* **How to complete this task**
Set down the data below in full, exactly as it reads, but without the pictures.

* **Saved entries**
◇ ◇ ◇ ◇ ◇

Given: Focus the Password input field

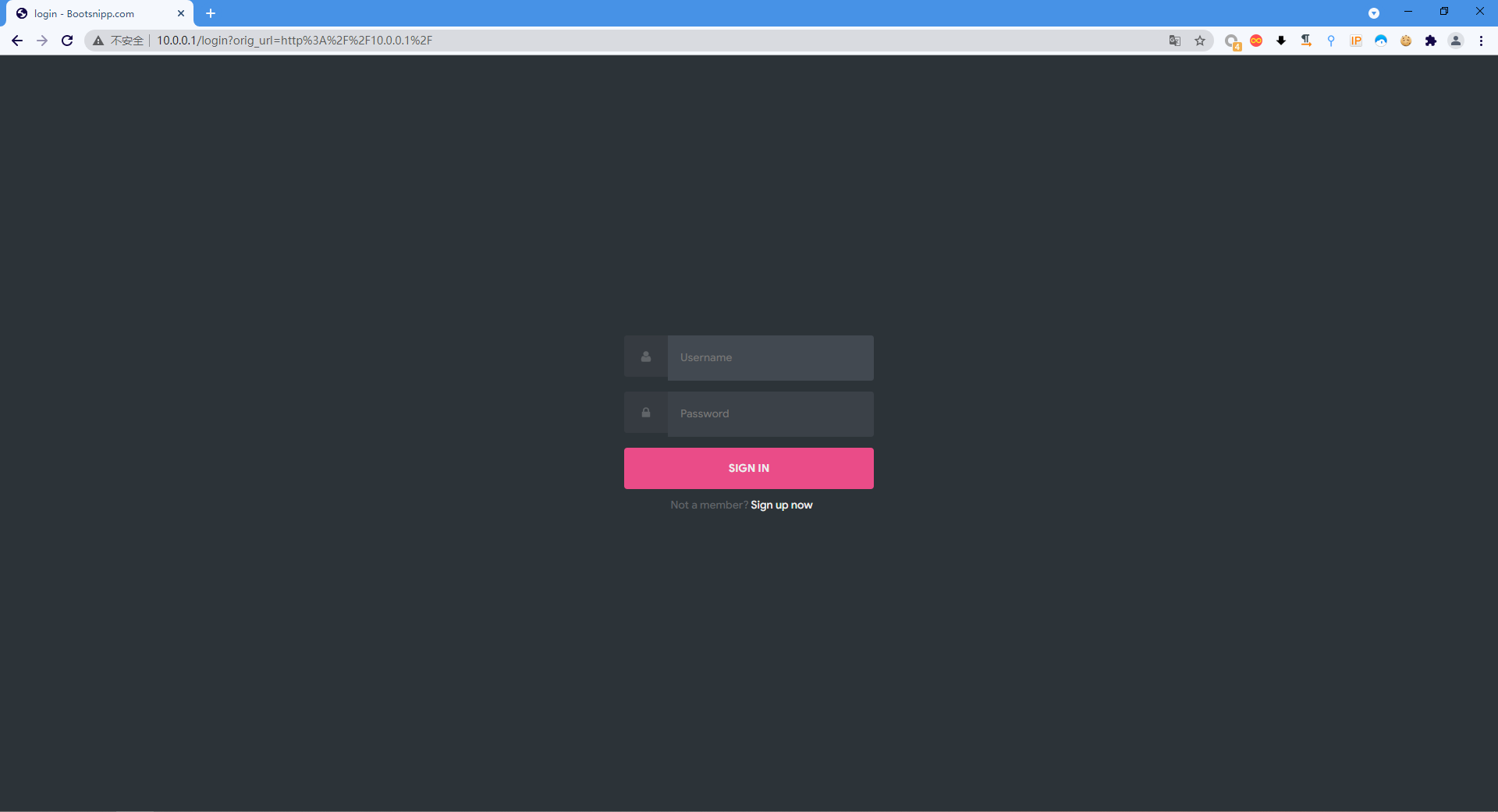Looking at the screenshot, I should point(770,414).
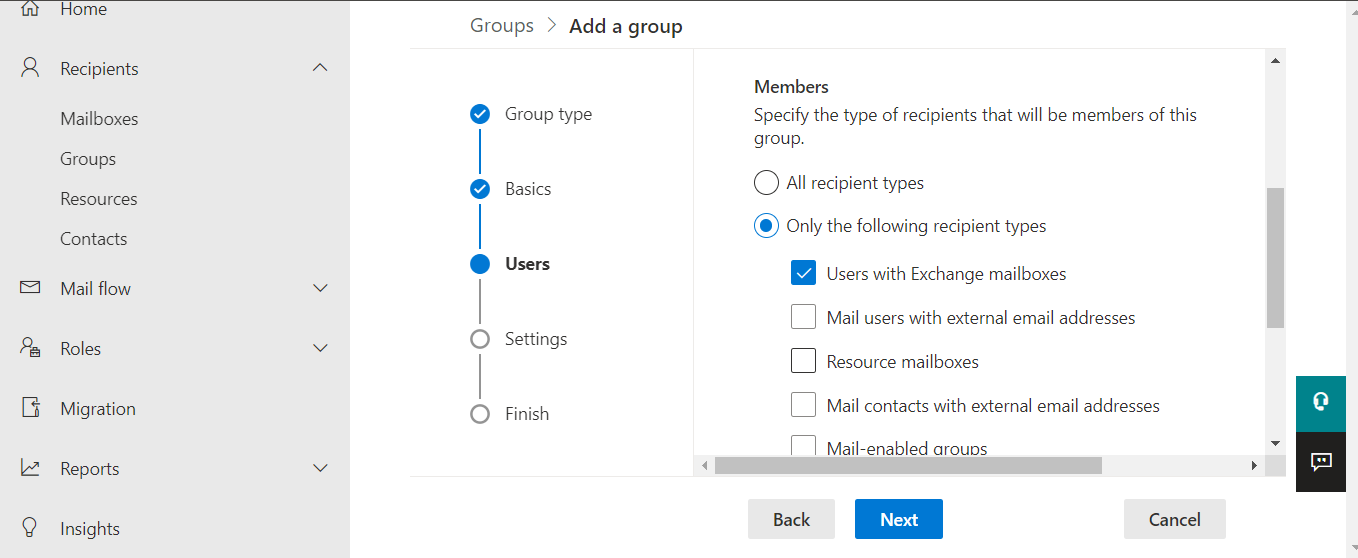
Task: Click the Roles icon in sidebar
Action: [30, 348]
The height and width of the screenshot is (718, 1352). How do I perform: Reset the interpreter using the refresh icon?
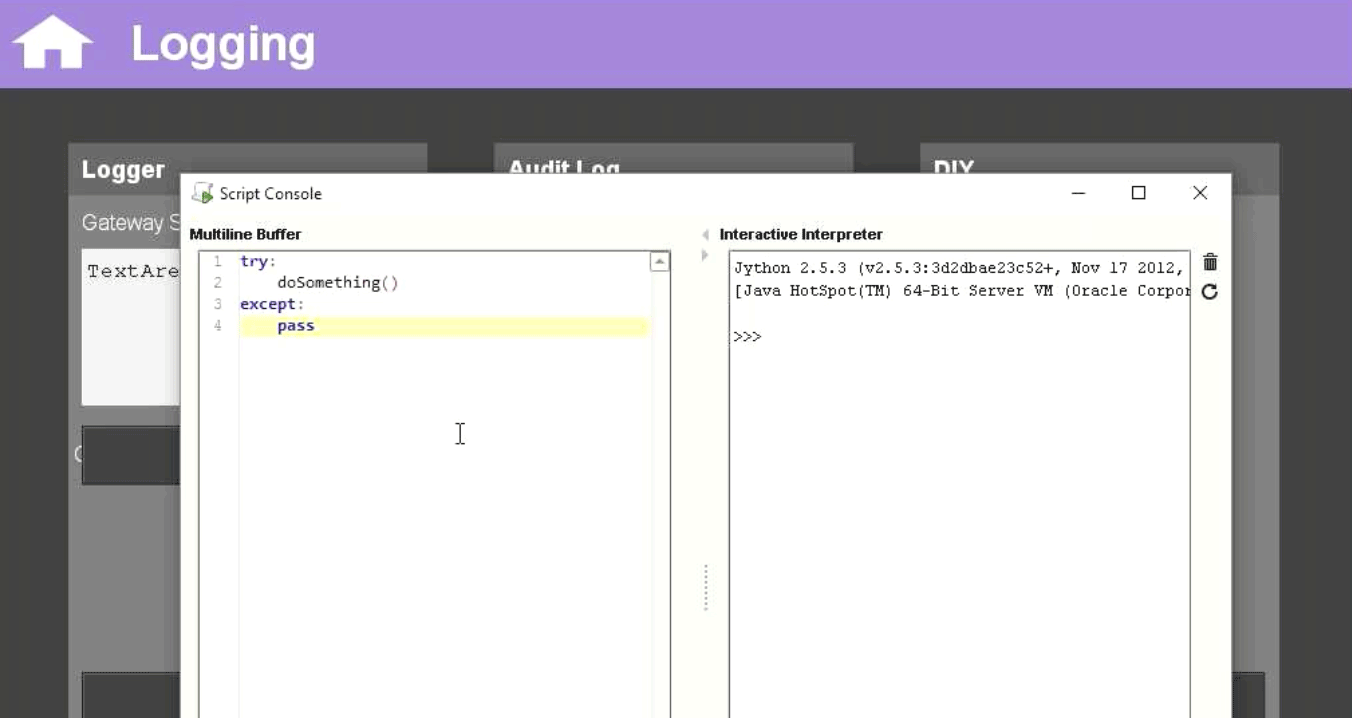[x=1210, y=291]
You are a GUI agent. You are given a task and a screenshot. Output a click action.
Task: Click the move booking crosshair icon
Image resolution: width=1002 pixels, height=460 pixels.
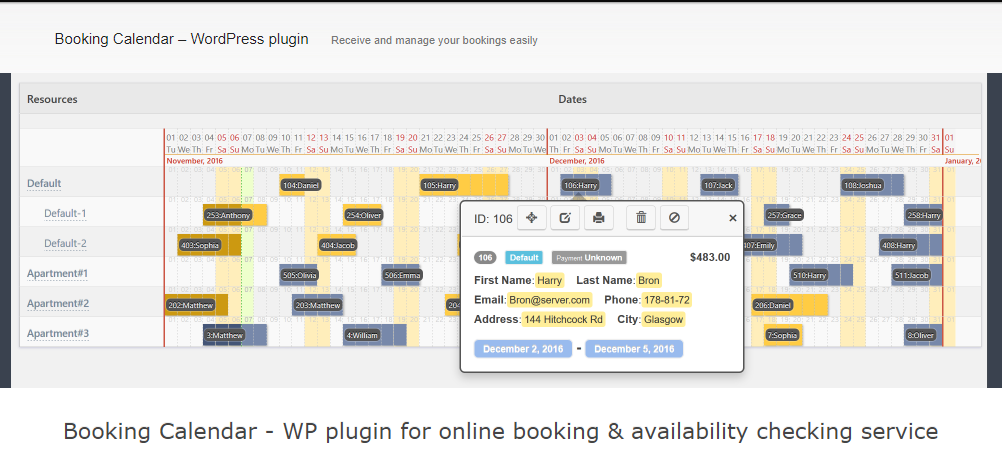point(532,218)
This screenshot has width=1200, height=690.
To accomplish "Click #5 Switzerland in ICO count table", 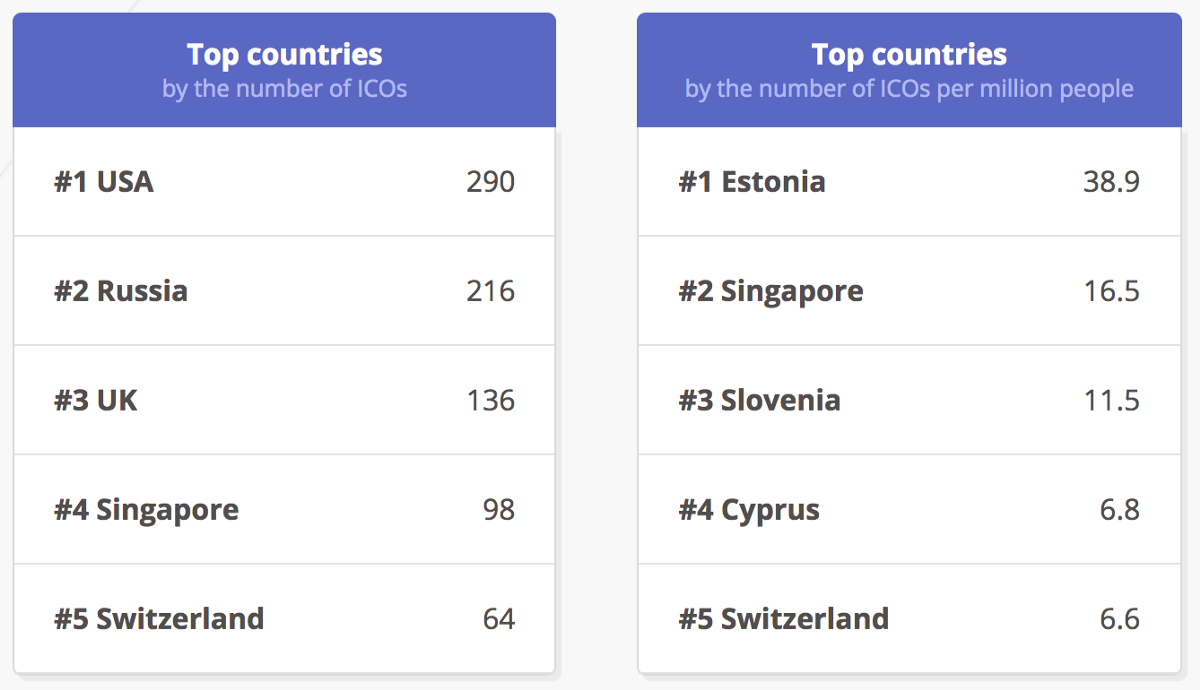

◇ ◇ ◇ ◇ ◇

* **Answer to this exercise**
Given: Focus the Password input field

Looking at the screenshot, I should point(770,414).
Task: Click the Roles icon in sidebar
Action: [30, 348]
The height and width of the screenshot is (718, 1352). How do I perform: Reset the interpreter using the refresh icon?
[x=1210, y=291]
You are a GUI agent. You are given a task and a screenshot. Output a click action.
Task: Click the move booking crosshair icon
Image resolution: width=1002 pixels, height=460 pixels.
point(532,218)
This screenshot has width=1200, height=690.
To accomplish "Click #5 Switzerland in ICO count table", 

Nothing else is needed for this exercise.